## start Stored records

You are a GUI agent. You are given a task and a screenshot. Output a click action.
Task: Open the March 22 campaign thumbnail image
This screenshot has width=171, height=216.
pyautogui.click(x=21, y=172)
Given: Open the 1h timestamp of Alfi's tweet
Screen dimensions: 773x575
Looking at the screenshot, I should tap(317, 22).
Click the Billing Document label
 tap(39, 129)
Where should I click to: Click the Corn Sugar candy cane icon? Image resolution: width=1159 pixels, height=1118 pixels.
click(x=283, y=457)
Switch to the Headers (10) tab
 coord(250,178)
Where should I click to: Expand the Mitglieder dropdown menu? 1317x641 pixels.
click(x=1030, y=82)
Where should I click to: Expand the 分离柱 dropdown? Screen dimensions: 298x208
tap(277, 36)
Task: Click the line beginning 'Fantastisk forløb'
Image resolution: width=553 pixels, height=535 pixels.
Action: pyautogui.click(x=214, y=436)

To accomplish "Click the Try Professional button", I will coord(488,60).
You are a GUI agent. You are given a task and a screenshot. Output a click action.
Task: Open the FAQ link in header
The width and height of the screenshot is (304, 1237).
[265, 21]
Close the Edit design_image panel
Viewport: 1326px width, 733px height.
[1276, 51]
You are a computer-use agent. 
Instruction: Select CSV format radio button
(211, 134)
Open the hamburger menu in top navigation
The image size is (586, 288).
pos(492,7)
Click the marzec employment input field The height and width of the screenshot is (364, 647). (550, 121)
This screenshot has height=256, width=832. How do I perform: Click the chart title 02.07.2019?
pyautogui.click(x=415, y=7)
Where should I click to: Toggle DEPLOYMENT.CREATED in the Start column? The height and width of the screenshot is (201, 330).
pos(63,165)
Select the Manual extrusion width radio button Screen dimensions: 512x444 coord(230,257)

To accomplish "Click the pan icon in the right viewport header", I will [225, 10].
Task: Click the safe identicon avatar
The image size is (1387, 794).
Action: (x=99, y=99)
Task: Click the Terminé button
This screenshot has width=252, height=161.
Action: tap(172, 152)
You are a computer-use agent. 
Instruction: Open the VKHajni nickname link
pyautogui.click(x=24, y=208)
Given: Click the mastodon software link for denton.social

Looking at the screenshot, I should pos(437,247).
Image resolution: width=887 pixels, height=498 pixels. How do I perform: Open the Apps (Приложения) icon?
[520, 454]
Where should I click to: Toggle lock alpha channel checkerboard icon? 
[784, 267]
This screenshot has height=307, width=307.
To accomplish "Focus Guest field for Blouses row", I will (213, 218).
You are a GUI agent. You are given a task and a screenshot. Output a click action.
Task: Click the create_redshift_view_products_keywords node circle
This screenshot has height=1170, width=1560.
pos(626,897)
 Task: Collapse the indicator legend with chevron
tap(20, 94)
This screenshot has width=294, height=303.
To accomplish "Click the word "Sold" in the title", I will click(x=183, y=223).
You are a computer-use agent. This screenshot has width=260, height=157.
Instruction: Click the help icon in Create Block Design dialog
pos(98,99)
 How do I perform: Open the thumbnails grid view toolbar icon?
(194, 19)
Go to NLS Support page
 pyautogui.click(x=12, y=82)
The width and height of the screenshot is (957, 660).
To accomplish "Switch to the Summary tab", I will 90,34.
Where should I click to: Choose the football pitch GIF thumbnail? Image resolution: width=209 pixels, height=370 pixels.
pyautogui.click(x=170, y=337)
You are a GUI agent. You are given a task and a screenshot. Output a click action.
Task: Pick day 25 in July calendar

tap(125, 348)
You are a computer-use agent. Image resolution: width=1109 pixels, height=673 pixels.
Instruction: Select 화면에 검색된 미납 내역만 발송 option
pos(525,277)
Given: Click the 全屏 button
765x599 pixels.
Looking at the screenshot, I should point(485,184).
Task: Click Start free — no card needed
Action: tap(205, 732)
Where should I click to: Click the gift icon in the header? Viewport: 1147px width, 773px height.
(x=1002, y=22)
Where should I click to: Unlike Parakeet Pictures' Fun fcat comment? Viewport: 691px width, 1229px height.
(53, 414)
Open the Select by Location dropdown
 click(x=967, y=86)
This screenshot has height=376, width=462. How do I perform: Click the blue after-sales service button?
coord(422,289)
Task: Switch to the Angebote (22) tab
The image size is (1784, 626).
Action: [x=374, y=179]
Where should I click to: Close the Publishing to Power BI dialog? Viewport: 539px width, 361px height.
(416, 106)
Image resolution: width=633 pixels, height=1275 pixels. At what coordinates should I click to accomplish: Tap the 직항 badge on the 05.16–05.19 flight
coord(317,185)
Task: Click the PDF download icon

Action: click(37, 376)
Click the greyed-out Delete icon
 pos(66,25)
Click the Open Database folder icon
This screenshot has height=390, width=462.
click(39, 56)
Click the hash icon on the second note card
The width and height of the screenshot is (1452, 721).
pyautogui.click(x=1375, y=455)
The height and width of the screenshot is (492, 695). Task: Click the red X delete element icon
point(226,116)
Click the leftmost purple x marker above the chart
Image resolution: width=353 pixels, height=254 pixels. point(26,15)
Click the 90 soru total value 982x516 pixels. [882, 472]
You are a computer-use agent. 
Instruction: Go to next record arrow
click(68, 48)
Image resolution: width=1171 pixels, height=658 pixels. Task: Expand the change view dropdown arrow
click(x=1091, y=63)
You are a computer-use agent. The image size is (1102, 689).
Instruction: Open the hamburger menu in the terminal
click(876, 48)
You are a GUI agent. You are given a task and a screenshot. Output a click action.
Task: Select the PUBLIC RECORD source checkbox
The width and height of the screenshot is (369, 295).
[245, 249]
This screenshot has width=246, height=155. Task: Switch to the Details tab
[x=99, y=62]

## end Stored records

• [Task brief]: Render every line of the records above as a Markdown table with two columns, Row and Line, numbering the rows in order and leaving out blank lines.

• [Correct response]:
| Row | Line |
|---|---|
| 1 | You are a GUI agent. You are given a task and a screenshot. Output a click action. |
| 2 | Task: Open the March 22 campaign thumbnail image |
| 3 | This screenshot has width=171, height=216. |
| 4 | pyautogui.click(x=21, y=172) |
| 5 | Given: Open the 1h timestamp of Alfi's tweet |
| 6 | Screen dimensions: 773x575 |
| 7 | Looking at the screenshot, I should tap(317, 22). |
| 8 | Click the Billing Document label |
| 9 |  tap(39, 129) |
| 10 | Where should I click to: Click the Corn Sugar candy cane icon? Image resolution: width=1159 pixels, height=1118 pixels. |
| 11 | click(x=283, y=457) |
| 12 | Switch to the Headers (10) tab |
| 13 |  coord(250,178) |
| 14 | Where should I click to: Expand the Mitglieder dropdown menu? 1317x641 pixels. |
| 15 | click(x=1030, y=82) |
| 16 | Where should I click to: Expand the 分离柱 dropdown? Screen dimensions: 298x208 |
| 17 | tap(277, 36) |
| 18 | Task: Click the line beginning 'Fantastisk forløb' |
| 19 | Image resolution: width=553 pixels, height=535 pixels. |
| 20 | Action: pyautogui.click(x=214, y=436) |
| 21 | To accomplish "Click the Try Professional button", I will coord(488,60). |
| 22 | You are a GUI agent. You are given a task and a screenshot. Output a click action. |
| 23 | Task: Open the FAQ link in header |
| 24 | The width and height of the screenshot is (304, 1237). |
| 25 | [265, 21] |
| 26 | Close the Edit design_image panel |
| 27 | Viewport: 1326px width, 733px height. |
| 28 | [1276, 51] |
| 29 | You are a computer-use agent.  |
| 30 | Instruction: Select CSV format radio button |
| 31 | (211, 134) |
| 32 | Open the hamburger menu in top navigation |
| 33 | The image size is (586, 288). |
| 34 | pos(492,7) |
| 35 | Click the marzec employment input field The height and width of the screenshot is (364, 647). (550, 121) |
| 36 | This screenshot has height=256, width=832. How do I perform: Click the chart title 02.07.2019? |
| 37 | pyautogui.click(x=415, y=7) |
| 38 | Where should I click to: Toggle DEPLOYMENT.CREATED in the Start column? The height and width of the screenshot is (201, 330). |
| 39 | pos(63,165) |
| 40 | Select the Manual extrusion width radio button Screen dimensions: 512x444 coord(230,257) |
| 41 | To accomplish "Click the pan icon in the right viewport header", I will [225, 10]. |
| 42 | Task: Click the safe identicon avatar |
| 43 | The image size is (1387, 794). |
| 44 | Action: (x=99, y=99) |
| 45 | Task: Click the Terminé button |
| 46 | This screenshot has width=252, height=161. |
| 47 | Action: tap(172, 152) |
| 48 | You are a computer-use agent.  |
| 49 | Instruction: Open the VKHajni nickname link |
| 50 | pyautogui.click(x=24, y=208) |
| 51 | Given: Click the mastodon software link for denton.social |
| 52 | Looking at the screenshot, I should pos(437,247). |
| 53 | Image resolution: width=887 pixels, height=498 pixels. How do I perform: Open the Apps (Приложения) icon? |
| 54 | [520, 454] |
| 55 | Where should I click to: Toggle lock alpha channel checkerboard icon?  |
| 56 | [784, 267] |
| 57 | This screenshot has height=307, width=307. |
| 58 | To accomplish "Focus Guest field for Blouses row", I will (213, 218). |
| 59 | You are a GUI agent. You are given a task and a screenshot. Output a click action. |
| 60 | Task: Click the create_redshift_view_products_keywords node circle |
| 61 | This screenshot has height=1170, width=1560. |
| 62 | pos(626,897) |
| 63 |  Task: Collapse the indicator legend with chevron |
| 64 | tap(20, 94) |
| 65 | This screenshot has width=294, height=303. |
| 66 | To accomplish "Click the word "Sold" in the title", I will click(x=183, y=223). |
| 67 | You are a computer-use agent. This screenshot has width=260, height=157. |
| 68 | Instruction: Click the help icon in Create Block Design dialog |
| 69 | pos(98,99) |
| 70 |  How do I perform: Open the thumbnails grid view toolbar icon? |
| 71 | (194, 19) |
| 72 | Go to NLS Support page |
| 73 |  pyautogui.click(x=12, y=82) |
| 74 | The width and height of the screenshot is (957, 660). |
| 75 | To accomplish "Switch to the Summary tab", I will 90,34. |
| 76 | Where should I click to: Choose the football pitch GIF thumbnail? Image resolution: width=209 pixels, height=370 pixels. |
| 77 | pyautogui.click(x=170, y=337) |
| 78 | You are a GUI agent. You are given a task and a screenshot. Output a click action. |
| 79 | Task: Pick day 25 in July calendar |
| 80 | tap(125, 348) |
| 81 | You are a computer-use agent. Image resolution: width=1109 pixels, height=673 pixels. |
| 82 | Instruction: Select 화면에 검색된 미납 내역만 발송 option |
| 83 | pos(525,277) |
| 84 | Given: Click the 全屏 button |
| 85 | 765x599 pixels. |
| 86 | Looking at the screenshot, I should point(485,184). |
| 87 | Task: Click Start free — no card needed |
| 88 | Action: tap(205, 732) |
| 89 | Where should I click to: Click the gift icon in the header? Viewport: 1147px width, 773px height. |
| 90 | (x=1002, y=22) |
| 91 | Where should I click to: Unlike Parakeet Pictures' Fun fcat comment? Viewport: 691px width, 1229px height. |
| 92 | (53, 414) |
| 93 | Open the Select by Location dropdown |
| 94 |  click(x=967, y=86) |
| 95 | This screenshot has height=376, width=462. How do I perform: Click the blue after-sales service button? |
| 96 | coord(422,289) |
| 97 | Task: Switch to the Angebote (22) tab |
| 98 | The image size is (1784, 626). |
| 99 | Action: [x=374, y=179] |
| 100 | Where should I click to: Close the Publishing to Power BI dialog? Viewport: 539px width, 361px height. |
| 101 | (416, 106) |
| 102 | Image resolution: width=633 pixels, height=1275 pixels. At what coordinates should I click to accomplish: Tap the 직항 badge on the 05.16–05.19 flight |
| 103 | coord(317,185) |
| 104 | Task: Click the PDF download icon |
| 105 | Action: click(37, 376) |
| 106 | Click the greyed-out Delete icon |
| 107 |  pos(66,25) |
| 108 | Click the Open Database folder icon |
| 109 | This screenshot has height=390, width=462. |
| 110 | click(39, 56) |
| 111 | Click the hash icon on the second note card |
| 112 | The width and height of the screenshot is (1452, 721). |
| 113 | pyautogui.click(x=1375, y=455) |
| 114 | The height and width of the screenshot is (492, 695). Task: Click the red X delete element icon |
| 115 | point(226,116) |
| 116 | Click the leftmost purple x marker above the chart |
| 117 | Image resolution: width=353 pixels, height=254 pixels. point(26,15) |
| 118 | Click the 90 soru total value 982x516 pixels. [882, 472] |
| 119 | You are a computer-use agent.  |
| 120 | Instruction: Go to next record arrow |
| 121 | click(68, 48) |
| 122 | Image resolution: width=1171 pixels, height=658 pixels. Task: Expand the change view dropdown arrow |
| 123 | click(x=1091, y=63) |
| 124 | You are a computer-use agent. The image size is (1102, 689). |
| 125 | Instruction: Open the hamburger menu in the terminal |
| 126 | click(876, 48) |
| 127 | You are a GUI agent. You are given a task and a screenshot. Output a click action. |
| 128 | Task: Select the PUBLIC RECORD source checkbox |
| 129 | The width and height of the screenshot is (369, 295). |
| 130 | [245, 249] |
| 131 | This screenshot has width=246, height=155. Task: Switch to the Details tab |
| 132 | [x=99, y=62] |